I never have my shoes shined in L.A.; the imperiousness of having someone kneel at my feet bothers me. And, after all, how much effort does it take to apply a brush to one's own shoes? But the shoeshine man was the only sign of human life, not including the ticket seller in his booth, who had now returned to his newspaper and cigarette. So there we stood on the pavement in the open air: Lena, smoking in the distance; me, straining to glimpse the approaching ferry; and this grizzled old fellow who appeared out of nowhere, carrying a stool in one hand and, in the other, a plastic canister brimming with the tools of his trade — rags, brushes and polish.
All right. I felt sorry for him. He appeared not to understand English. He seemed desperate — no, enthusiastic. His eyes were kind, and I could afford his service, for I was a millionaire (if one is counting in Turkish lire). It cost me about $7 to have him slop black goo across my suede loafers and buff them. When he finished — about 45 seconds later — they looked like they had been dipped in tar.

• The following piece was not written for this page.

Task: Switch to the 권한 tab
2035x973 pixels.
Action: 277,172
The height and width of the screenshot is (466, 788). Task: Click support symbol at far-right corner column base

“What the fuck did you let him do that for?” Lena fumed, when she saw the destruction. That was before she got really mad — understandably, since she had gone to some trouble to snag those loafers at a Macy's sale just before we left. “Don't you know this is a Third World country? They really don't care about you or your property.”
As though in America they do.
Still, she had a point. Istanbul had been deceptively hospitable. We had been followed in the street by Gypsy kids, but only because they wanted to sell us handkerchiefs. Tumbling out of a cab at the Blue Mosque, we were immediately befriended by a shill who offered us a guided tour — if we would follow him afterward to his brother's carpet shop. The tour was a mixed blessing: informative, yes, but he granted us only 27 seconds to examine the mosque's 86,000 hand-painted Iznik tiles before urging us on to this brother's shop. Later, at a nearby café, the staff offered us complimentary apple tea if we would sit, like bait, to attract other Westerners. At first all this attention seemed flattering, but that feeling soon wore off.
It takes a kind of sophistication to handle privilege in a poor country, to say no when you can afford to say yes. Perhaps because she's Russian, Lena is more savvy about these things than I. Earlier, she had tugged me out of a taxi to protest a cabby's outrageous cross-town fare. As we strode off together arm in arm, the driver followed on foot, pleading, cursing, offering to barter. Our pace never slackened; Lena's flaring nostrils remained skyward. Yet I've seen her in L.A. giving dollar bills to homeless men outside the supermarket. We all have these intuitive barometers of fear — fear of being taken advantage of — with compassion at one end and indignation at the other.
Lena was so incensed over my shoeshine, she didn't speak to me for at least half the boat ride, during which she stared at Europe and I at Asia.
Anadolou Karag-i, the northernmost port-village on the strait's Asian side, provided something of a bridge for our continental divide. “Welcome to here restaurant,” exclaimed the aproned proprietor, with a grin of broken brown teeth. As we sat on the upper terrace of his eatery, gazing over the idyllic view, dining on sea bass and mussels freshly plucked from the Bosporus, I broached the topic of the shoes. Perhaps he had never seen suede before, I suggested. “Are you kidding?” Lena bristled, declaring that his deed was reckless if not hostile.
And she was probably right. I'd make the same mistake again, though. Blind trust is my gift to the world. These are the lessons one learns abroad — who one is and where one stands.